## EXERCISE DESCRIPTION
Every entry below, from first to last, should be copied exactly.

•••

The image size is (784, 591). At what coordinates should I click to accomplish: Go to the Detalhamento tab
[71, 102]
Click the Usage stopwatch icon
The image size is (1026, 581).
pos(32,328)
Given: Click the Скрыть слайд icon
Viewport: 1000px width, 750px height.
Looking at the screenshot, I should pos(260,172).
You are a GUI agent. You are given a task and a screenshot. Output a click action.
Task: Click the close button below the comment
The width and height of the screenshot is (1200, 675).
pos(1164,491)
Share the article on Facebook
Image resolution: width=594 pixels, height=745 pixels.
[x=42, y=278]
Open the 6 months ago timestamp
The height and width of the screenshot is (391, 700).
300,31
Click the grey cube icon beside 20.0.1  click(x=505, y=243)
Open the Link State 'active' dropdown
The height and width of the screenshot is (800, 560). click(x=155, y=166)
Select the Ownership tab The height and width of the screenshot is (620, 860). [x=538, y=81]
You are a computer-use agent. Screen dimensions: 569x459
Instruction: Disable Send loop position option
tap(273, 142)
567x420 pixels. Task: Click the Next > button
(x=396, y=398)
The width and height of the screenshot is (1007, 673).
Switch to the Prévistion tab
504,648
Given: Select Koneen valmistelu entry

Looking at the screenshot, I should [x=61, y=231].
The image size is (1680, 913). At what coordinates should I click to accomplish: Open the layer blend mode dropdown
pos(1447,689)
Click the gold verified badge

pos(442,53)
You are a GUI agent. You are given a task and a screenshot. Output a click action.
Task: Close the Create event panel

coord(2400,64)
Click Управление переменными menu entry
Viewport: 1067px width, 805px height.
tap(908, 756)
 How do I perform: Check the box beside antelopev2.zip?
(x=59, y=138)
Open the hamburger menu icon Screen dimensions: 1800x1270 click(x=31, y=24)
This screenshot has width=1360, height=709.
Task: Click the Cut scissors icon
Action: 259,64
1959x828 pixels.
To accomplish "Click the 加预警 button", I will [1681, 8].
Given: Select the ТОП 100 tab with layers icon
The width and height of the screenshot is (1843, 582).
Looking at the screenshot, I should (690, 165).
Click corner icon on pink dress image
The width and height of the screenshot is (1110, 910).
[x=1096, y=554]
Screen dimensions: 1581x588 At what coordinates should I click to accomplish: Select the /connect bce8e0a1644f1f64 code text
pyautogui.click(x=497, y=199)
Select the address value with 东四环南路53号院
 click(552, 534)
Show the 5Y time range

•••

## YOUR SOLUTION
The image size is (784, 591). At what coordinates should I click to accomplish: Go to the Detalhamento tab
[71, 102]
Click the Usage stopwatch icon
The image size is (1026, 581).
pos(32,328)
Given: Click the Скрыть слайд icon
Viewport: 1000px width, 750px height.
Looking at the screenshot, I should pos(260,172).
You are a GUI agent. You are given a task and a screenshot. Output a click action.
Task: Click the close button below the comment
The width and height of the screenshot is (1200, 675).
pos(1164,491)
Share the article on Facebook
Image resolution: width=594 pixels, height=745 pixels.
[x=42, y=278]
Open the 6 months ago timestamp
The height and width of the screenshot is (391, 700).
300,31
Click the grey cube icon beside 20.0.1  click(x=505, y=243)
Open the Link State 'active' dropdown
The height and width of the screenshot is (800, 560). click(x=155, y=166)
Select the Ownership tab The height and width of the screenshot is (620, 860). [x=538, y=81]
You are a computer-use agent. Screen dimensions: 569x459
Instruction: Disable Send loop position option
tap(273, 142)
567x420 pixels. Task: Click the Next > button
(x=396, y=398)
The width and height of the screenshot is (1007, 673).
Switch to the Prévistion tab
504,648
Given: Select Koneen valmistelu entry

Looking at the screenshot, I should [x=61, y=231].
The image size is (1680, 913). At what coordinates should I click to accomplish: Open the layer blend mode dropdown
pos(1447,689)
Click the gold verified badge

pos(442,53)
You are a GUI agent. You are given a task and a screenshot. Output a click action.
Task: Close the Create event panel

coord(2400,64)
Click Управление переменными menu entry
Viewport: 1067px width, 805px height.
tap(908, 756)
 How do I perform: Check the box beside antelopev2.zip?
(x=59, y=138)
Open the hamburger menu icon Screen dimensions: 1800x1270 click(x=31, y=24)
This screenshot has width=1360, height=709.
Task: Click the Cut scissors icon
Action: 259,64
1959x828 pixels.
To accomplish "Click the 加预警 button", I will [1681, 8].
Given: Select the ТОП 100 tab with layers icon
The width and height of the screenshot is (1843, 582).
Looking at the screenshot, I should (690, 165).
Click corner icon on pink dress image
The width and height of the screenshot is (1110, 910).
[x=1096, y=554]
Screen dimensions: 1581x588 At what coordinates should I click to accomplish: Select the /connect bce8e0a1644f1f64 code text
pyautogui.click(x=497, y=199)
Select the address value with 东四环南路53号院
 click(552, 534)
Show the 5Y time range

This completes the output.